What Guests are Reading – I really wanted to like this “Is Takeout and Delivery Food Safe?” article from Amelia Nierenberg in the NYT, not least because the answer was pretty unequivocal on the food side: Yes, it’s safe. And when we finally gets past all the evidence that there is almost nothing to worry about in terms of end product, she asks and answers: “What should I be worried about, then? Be concerned for the safety of workers.” Great! Yes! But then she hands the mic to Saru Jayaraman, whose advice is to ask the restaurant if employees are paid minimum wage. OK. Fine. But I hope guests understand the answer to that question will always be “yes,” and correct protocol is to casually slip a note to your server that says: “BLINK TWICE IF OK.”
The Wey – The New Yorker’s Helen Rosner interviewed chef / provocateur Tunde Wey last week, to talk through his much publicized “Let It Die” thinking on the current restaurant industry. If you were looking for some real radicalism, you won’t find it here. Wey shows his bluff almost immediately: “In a way, [the original essay] is euphemistic—only because I know it’s not going to happen, I know the restaurant industry is not going to actually die, so I have the space to be very forceful.” From there on out, it’s mostly a simple argument for structural change, with a seemingly out of character push for lobbying and electoral politics: “If there’s anything I think should be done, it’s that restaurant owners should abandon entirely their pursuit of a bailout specific to the industry, and focus on policy and government programs that support people generally. If everyone had access to health care, housing, leisure, education for their children, education for themselves—all these things I think are rights—and if all these things they had access to were of high quality, I’m sure some business owners wouldn’t even return to ownership.”

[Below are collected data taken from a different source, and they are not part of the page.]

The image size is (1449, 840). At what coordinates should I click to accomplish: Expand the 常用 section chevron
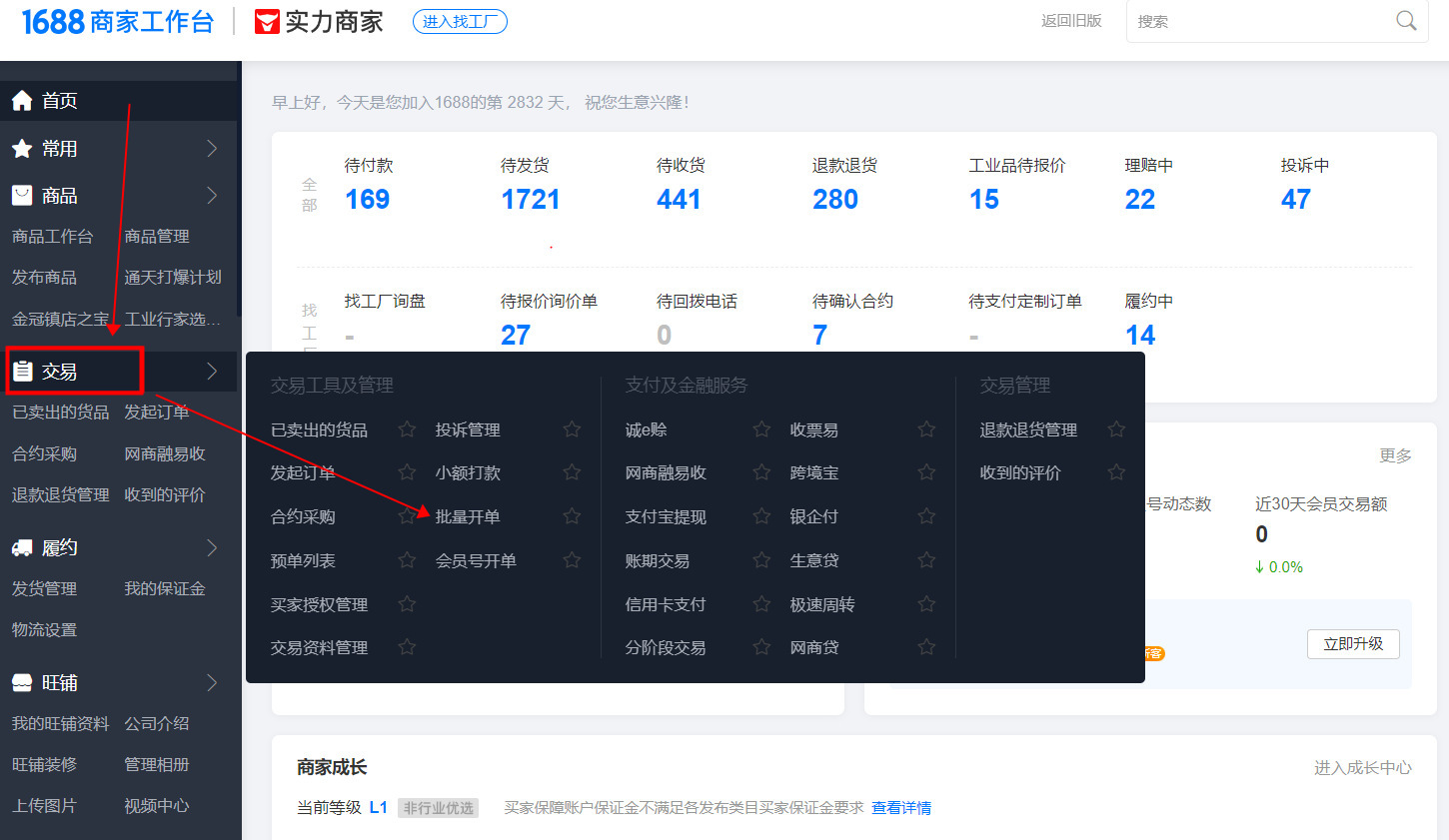tap(212, 149)
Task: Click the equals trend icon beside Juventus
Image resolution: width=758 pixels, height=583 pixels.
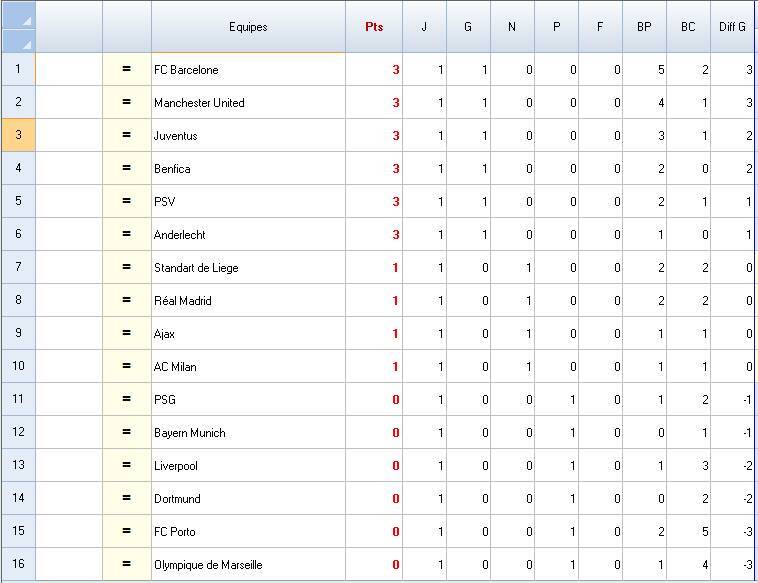Action: (127, 136)
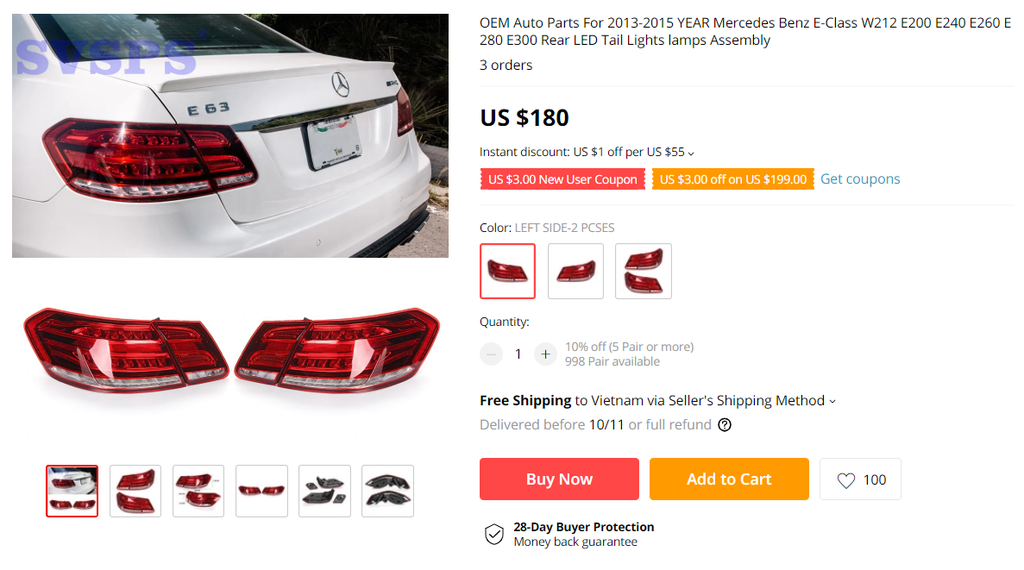
Task: Click the quantity input field
Action: click(518, 354)
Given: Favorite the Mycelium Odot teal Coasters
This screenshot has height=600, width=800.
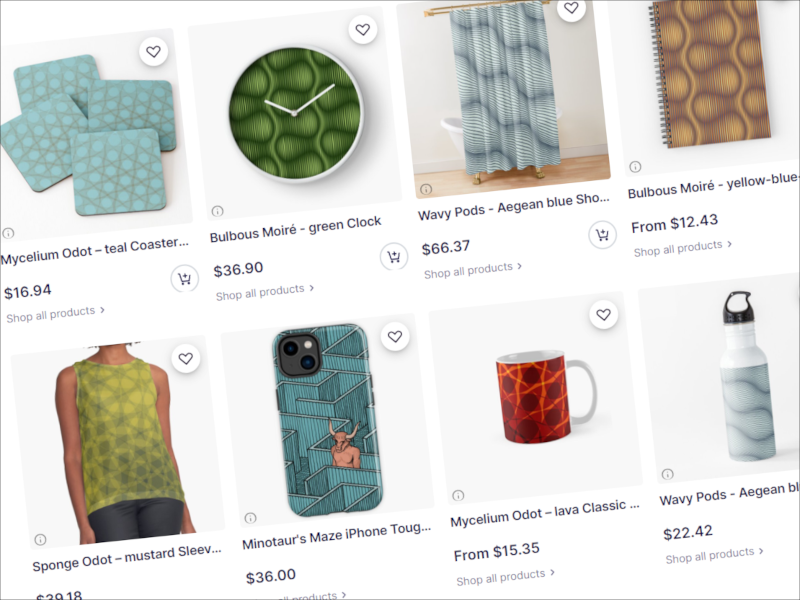Looking at the screenshot, I should [153, 51].
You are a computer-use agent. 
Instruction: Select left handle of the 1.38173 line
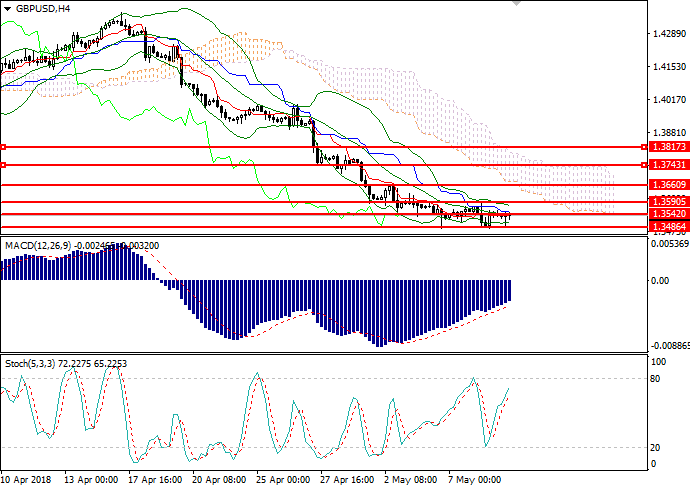click(x=4, y=147)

Nothing all that new, but he did spur me to wonder: What will the new indie restaurant lobbying groups springing up now do after the pandemic has passed? Will a real counterweight to the NRA stick around longterm?
And last and least – Is Bon Appetit’s Andy Baraghani giving out masturbation tips on BA’s Healthyish Instagram stories today? Yes. Yes he is. Is there anything wrong with that? No! But if we’re going to talk sex on a food feed, let’s at least remember to include a little food. So many options. As the great George Costanza once said, “We’ve got your strawberries. We’ve got your chocolate sauce. We’ve got your pastrami on rye with mustard…”
And that’s it for today.
I’ll see you here Tuesday for next Family Meal.